JERUSALEM - Israel's prime minister gave a cool reception to President Obama's Mideast policy speech, warning that a withdrawal from the West Bank would leave Israel vulnerable to attack and setting up what could be a tense meeting Friday at the White House.
In his speech, Obama endorsed the Palestinian position on the borders of their future state, saying it should be based on Israel's lines before the 1967 Mideast war. Israel captured the West Bank, east Jerusalem and Gaza Strip in the fighting, and the Palestinians claim those areas for their state
Palestinian President Mahmoud Abbas planned to convene a meeting with senior officials as soon as possible to decide on the next steps, said Palestinian negotiator Saeb Erekat.
Abbas is determined "to give President Obama's effort and that of the international community the chance they deserve," Erekat said.
The U.S., the international community and even past Israeli governments have endorsed a settlement based on the 1967 lines, but Obama was far more explicit than in the past. His position appeared to put him at odds with Israeli Prime Minister Benjamin Netanyahu, who has not accepted the concept.
Reacting to Obama's speech, Benjamin Netanyahu rejected a full withdrawal from the West Bank, saying the 1967 lines were "indefensible" and would leave major Jewish settlements outside Israel. Netanyahu rejects any pullout from east Jerusalem.
CBS News senior White House correspondent Bill Plante reports that, just to drive the point home, the Israelis announced Thursday that they plan to build 1,600 new housing units in East Jerusalem. The U.S. has demanded that settlement construction stop.

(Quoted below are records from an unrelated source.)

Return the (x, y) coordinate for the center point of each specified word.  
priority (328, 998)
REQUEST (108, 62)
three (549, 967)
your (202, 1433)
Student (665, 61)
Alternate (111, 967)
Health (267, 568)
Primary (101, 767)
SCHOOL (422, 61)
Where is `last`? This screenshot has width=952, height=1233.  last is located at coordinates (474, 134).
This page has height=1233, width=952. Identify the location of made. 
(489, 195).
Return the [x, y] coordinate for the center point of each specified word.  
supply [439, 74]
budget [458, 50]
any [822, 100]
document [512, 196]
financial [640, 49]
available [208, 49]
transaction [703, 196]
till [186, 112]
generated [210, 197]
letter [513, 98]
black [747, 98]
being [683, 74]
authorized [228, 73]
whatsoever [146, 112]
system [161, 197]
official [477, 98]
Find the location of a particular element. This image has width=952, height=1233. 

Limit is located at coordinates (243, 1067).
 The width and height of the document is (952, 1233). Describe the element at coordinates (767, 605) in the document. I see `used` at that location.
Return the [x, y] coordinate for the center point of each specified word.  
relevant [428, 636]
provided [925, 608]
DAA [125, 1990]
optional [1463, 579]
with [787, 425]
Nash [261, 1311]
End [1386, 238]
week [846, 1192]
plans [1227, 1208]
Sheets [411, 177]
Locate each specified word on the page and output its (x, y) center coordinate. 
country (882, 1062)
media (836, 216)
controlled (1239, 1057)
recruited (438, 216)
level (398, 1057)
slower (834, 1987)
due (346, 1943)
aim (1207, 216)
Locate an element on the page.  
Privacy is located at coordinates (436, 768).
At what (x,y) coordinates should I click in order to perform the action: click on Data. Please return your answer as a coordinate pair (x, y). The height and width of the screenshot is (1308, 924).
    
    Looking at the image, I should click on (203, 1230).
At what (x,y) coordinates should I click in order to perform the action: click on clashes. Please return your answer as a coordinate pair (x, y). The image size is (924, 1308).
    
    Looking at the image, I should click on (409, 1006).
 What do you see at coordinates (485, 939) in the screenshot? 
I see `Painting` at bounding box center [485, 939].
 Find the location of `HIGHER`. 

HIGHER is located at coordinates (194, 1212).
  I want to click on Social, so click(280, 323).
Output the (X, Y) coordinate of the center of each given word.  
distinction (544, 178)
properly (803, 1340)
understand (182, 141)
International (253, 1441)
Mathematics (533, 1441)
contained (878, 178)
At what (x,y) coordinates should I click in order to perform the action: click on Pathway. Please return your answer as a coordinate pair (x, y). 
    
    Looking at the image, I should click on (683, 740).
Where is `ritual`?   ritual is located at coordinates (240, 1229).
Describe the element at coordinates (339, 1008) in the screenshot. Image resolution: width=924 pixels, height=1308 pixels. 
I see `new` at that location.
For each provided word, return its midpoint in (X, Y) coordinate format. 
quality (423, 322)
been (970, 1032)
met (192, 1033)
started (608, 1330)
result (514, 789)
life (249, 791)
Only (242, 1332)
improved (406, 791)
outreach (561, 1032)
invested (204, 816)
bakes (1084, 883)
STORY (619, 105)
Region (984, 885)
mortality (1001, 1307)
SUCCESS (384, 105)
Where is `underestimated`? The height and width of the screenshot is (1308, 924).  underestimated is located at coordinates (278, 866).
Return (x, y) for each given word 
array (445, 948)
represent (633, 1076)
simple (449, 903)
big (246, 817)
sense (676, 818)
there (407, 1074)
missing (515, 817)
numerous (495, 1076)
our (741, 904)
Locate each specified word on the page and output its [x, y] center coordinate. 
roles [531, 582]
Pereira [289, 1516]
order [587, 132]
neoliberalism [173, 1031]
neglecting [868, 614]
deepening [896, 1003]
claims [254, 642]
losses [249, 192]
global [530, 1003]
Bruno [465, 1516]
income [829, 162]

Netanyahu heads to the White House on Friday to seek what he called clarifications after Mr. Obama's speech. The two men will have "plenty to talk about today," notes Plante, adding that the atmosphere in the room is likely to be "chilly," at best.
Behind the rhetoric, though, was the possibility of finding common ground. Obama said he would support agreed-upon territorial swaps between the Israel and the Palestinians, leaving the door open for Israel to retain major West Bank settlements, where the vast majority of its nearly 300,000 Jewish settlers live.
Netanyahu said he would urge Obama to endorse a 2004 American commitment, made by then President George W. Bush, to Israel. In a letter at the time, Bush said a full withdrawal to the 1967 lines was "unrealistic" and a future peace agreement would have to recognize "new realities on the ground."
Israelis have interpreted Bush's commitment as U.S. support for retaining the major settlement blocs. Earlier this week, Netanyahu said Israel would have to retain the blocs as part of any future peace agreement.
But Netanyahu also wants to keep other parts of the West Bank, including a strategic section of land along the Jordanian border that he believes is vital to Israel's security. The Palestinians oppose any Israeli presence in their future state.
Netanyahu said he would reiterate his security demands at Friday's meeting.